Safo: How does it help solve the Social Security shortfall if you start taxing the companies, which is the idea you’re presenting here?

Edwards: Yeah, because an economist, which I am, would tell you if you move the tax burden over to the employer side, where now the people who use independent contractors have to pay their half, they’ll just take that immediately out of what they compensate independent contractors with. So, it’s really, you’re changing the letter of the law, but not the incidence of the actual tax.

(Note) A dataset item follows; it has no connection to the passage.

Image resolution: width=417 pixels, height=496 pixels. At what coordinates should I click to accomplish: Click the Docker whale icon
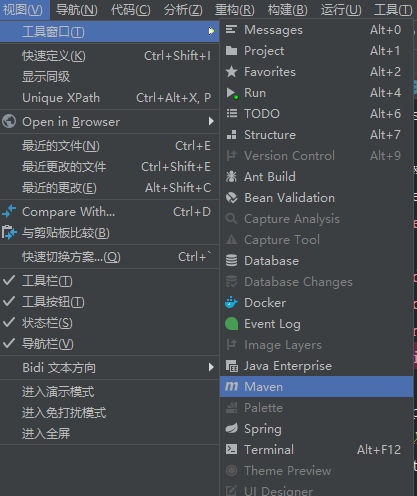231,303
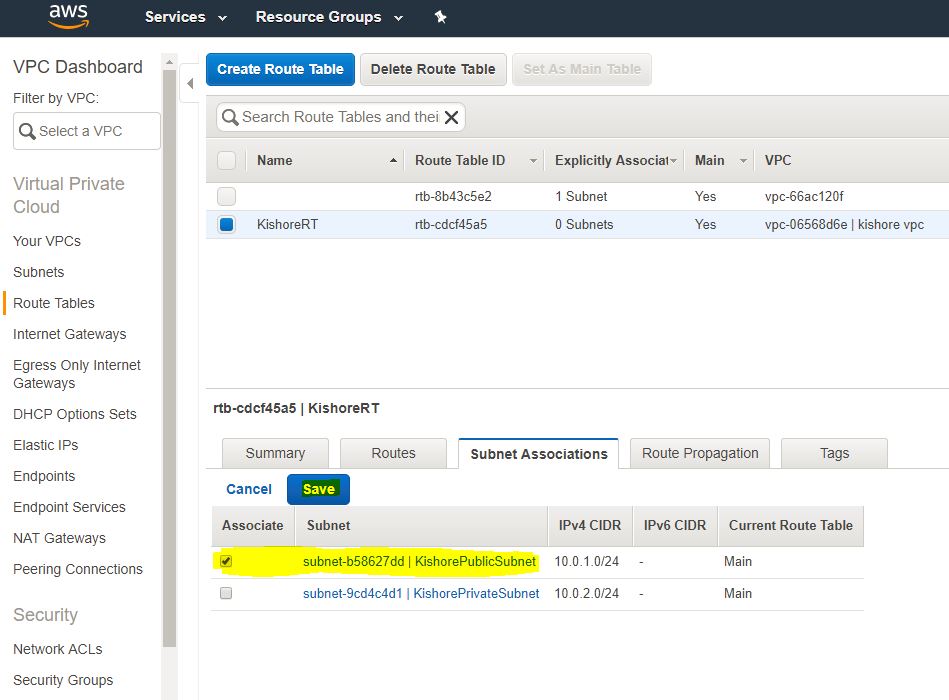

The problem is, I think, twofold. One is that if you are self-employed, you lower your total tax bill by lowering your taxable earnings. You do things like claim expenses, and there’s lots of evidence that this is exactly what self-employed people do. They try to make their income look as small as possible for tax purposes, so they don’t have to pay as much in taxes. Well, that means that Social Security isn’t getting tax contributions in real time. But down the road, this means that people who are self-employed end up having lower Social Security benefits in retirement — probably lower than they were expecting, given the amount of money they earn.

I think the way that I see it, too, is just Social Security is a really fair program. It’s one of the reasons why it’s the most popular program in the United States, and Americans feel so strongly about it because it’s fair. You work; you pay into Social Security. You employ; you pay into Social Security. Since the last time we reformed the program, this “you employ but don’t pay into Social Security” category has gotten really large, and it’s not, I think, that hard for the program to take into account.

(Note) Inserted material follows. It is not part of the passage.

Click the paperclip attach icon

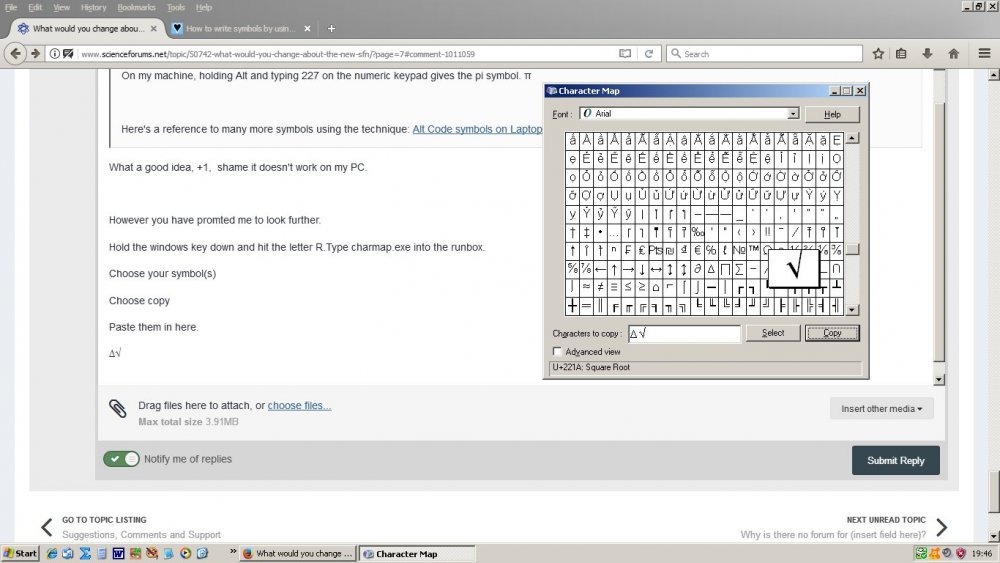point(118,408)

Safo: Would the incentives for employers change in ways that we can see coming if you are now taxing them for basically having gig workers, is the idea, right?

Edwards: Well, it certainly makes an independent contractor not as cheap as they were before, and hopefully, by neutralizing that financial incentive, you have more people hired as workers as opposed to employers. And remember, the Department of Labor in the U.S., as well as many states, has tried to clarify in their labor regulations who is a worker versus who is an independent contractor, because the U.S. believes that if you are employed by someone, you are deserved certain protections — things like the minimum wage, overtime, child labor. We built this into our economy, and we don’t want people to get around it by claiming that they don’t have workers anymore. I should clarify, if people are confused, that the people who would be hit hardest by this tax would be Uber, DoorDash, TaskRabbit. These really large gig employers who have a half a million partners whose Social Security taxes they don’t pay.

Safo: How much of the Social Security funding gap would this idea close?

Edwards: We have no idea. You know, Social Security, since 1985, has been publishing annually the warning that the trust fund will not last for forever. We’ve known this for 41 years now, and we have another five. I think because of living through a half-century of being told every year that the trust fund won’t last forever, we tend to view every policy, as it relates to Social Security, to the shortfall. This policy, yes, it would probably raise revenue, but it’s really about making Social Security purpose fit for the 21st century.